▶ **TEXT SECTION**
════════════════

I came across this problem and I'm not sure if the proof I have found is OK. Any suggestions or confirmation of correctness would be appreciated.
The Problem:
Show that the number of non-zero singular values of a matrix $A$ coincides with its rank
My Approach:
We have an arbitrary matrix $A_{m\times n}$. For every eigenvector $v_i$ of the modulus $|A|$ of $A$ (where $|A|^2=A^*A$, $|A|$ being $n\times n$), and its corresponding eigenvalue $\lambda_i$ ($\forall i=1,\,2,\,…,\,n$), we have $(|A|-\lambda_i \mathbb{I}_n)v_i=0$. For every singular value $\sigma_i$ of $A$ equal to zero, the corresponding eigenvalue $\lambda_i$ of $|A|$ is also zero. Therefore, from the previous expression, for every $\sigma_i=0$, we have:
$$|A|v_i=0$$
So the problem comes down to solving this homogeneous system. Because $|A|$ is self-adjoint, there always exists a basis of eigenvectors of $|A|$, which means that the geometric multiplicity of any eigenvalue of $|A|$ is always equal to its algebraic multiplicity. Therefore, $ \dim Ker|A| = n-r$, where $r$ is the number of non-zero eigenvalues of $|A|$, and therefore also the number of non-zero singular values of $A$.

════════════════

▶ **LISTING**
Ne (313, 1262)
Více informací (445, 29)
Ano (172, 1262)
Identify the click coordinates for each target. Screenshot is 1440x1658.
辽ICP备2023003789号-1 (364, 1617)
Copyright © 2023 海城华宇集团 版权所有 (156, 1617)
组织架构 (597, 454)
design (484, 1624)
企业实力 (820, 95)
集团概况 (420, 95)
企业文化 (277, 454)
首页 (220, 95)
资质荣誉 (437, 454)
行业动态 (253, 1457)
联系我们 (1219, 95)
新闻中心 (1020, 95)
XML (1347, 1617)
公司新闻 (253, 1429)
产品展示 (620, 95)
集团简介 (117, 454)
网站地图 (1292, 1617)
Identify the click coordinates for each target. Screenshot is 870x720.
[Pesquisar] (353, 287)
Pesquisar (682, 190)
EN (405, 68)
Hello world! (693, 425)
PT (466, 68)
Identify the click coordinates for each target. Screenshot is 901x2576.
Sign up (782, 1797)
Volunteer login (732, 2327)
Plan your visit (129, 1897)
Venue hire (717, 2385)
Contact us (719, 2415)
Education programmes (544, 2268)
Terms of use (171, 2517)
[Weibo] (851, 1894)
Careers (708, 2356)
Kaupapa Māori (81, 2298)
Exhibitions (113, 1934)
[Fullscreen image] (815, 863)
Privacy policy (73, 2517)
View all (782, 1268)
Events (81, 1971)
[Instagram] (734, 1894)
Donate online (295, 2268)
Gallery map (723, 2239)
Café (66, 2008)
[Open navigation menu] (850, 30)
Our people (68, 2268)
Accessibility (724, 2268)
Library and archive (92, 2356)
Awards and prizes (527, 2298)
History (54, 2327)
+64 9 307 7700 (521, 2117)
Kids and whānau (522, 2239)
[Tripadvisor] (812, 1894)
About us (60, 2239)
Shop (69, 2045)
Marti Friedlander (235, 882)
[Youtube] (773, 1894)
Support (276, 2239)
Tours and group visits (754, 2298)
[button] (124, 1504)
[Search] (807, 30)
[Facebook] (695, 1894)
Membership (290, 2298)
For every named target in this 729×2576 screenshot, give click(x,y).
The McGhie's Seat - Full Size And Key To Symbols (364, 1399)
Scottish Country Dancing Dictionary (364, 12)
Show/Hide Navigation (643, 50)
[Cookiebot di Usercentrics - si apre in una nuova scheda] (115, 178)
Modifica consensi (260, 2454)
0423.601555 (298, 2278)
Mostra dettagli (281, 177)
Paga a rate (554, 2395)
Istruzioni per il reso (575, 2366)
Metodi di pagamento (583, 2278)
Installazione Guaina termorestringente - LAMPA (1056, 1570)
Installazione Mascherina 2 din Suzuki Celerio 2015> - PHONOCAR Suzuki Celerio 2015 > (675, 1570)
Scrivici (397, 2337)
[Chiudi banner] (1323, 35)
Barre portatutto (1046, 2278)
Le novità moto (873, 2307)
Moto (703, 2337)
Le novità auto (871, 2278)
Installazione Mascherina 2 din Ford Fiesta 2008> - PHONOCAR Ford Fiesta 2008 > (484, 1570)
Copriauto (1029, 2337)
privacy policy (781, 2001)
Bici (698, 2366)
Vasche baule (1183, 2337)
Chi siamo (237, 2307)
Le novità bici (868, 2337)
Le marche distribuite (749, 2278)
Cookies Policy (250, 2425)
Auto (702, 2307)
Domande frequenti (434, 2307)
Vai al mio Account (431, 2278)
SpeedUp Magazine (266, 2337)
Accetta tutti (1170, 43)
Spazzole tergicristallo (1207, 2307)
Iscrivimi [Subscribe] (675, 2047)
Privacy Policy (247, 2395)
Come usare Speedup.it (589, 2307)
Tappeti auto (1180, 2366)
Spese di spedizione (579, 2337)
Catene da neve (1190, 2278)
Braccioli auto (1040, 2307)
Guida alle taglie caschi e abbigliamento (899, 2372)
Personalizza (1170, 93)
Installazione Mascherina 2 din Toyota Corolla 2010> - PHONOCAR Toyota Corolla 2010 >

════════════════

Set down the whole post on singular values and matrix rank again, word for word, with every formula left unchanged.

I came across this problem and I'm not sure if the proof I have found is OK. Any suggestions or confirmation of correctness would be appreciated.
The Problem:
Show that the number of non-zero singular values of a matrix $A$ coincides with its rank
My Approach:
We have an arbitrary matrix $A_{m\times n}$. For every eigenvector $v_i$ of the modulus $|A|$ of $A$ (where $|A|^2=A^*A$, $|A|$ being $n\times n$), and its corresponding eigenvalue $\lambda_i$ ($\forall i=1,\,2,\,…,\,n$), we have $(|A|-\lambda_i \mathbb{I}_n)v_i=0$. For every singular value $\sigma_i$ of $A$ equal to zero, the corresponding eigenvalue $\lambda_i$ of $|A|$ is also zero. Therefore, from the previous expression, for every $\sigma_i=0$, we have:
$$|A|v_i=0$$
So the problem comes down to solving this homogeneous system. Because $|A|$ is self-adjoint, there always exists a basis of eigenvectors of $|A|$, which means that the geometric multiplicity of any eigenvalue of $|A|$ is always equal to its algebraic multiplicity. Therefore, $ \dim Ker|A| = n-r$, where $r$ is the number of non-zero eigenvalues of $|A|$, and therefore also the number of non-zero singular values of $A$.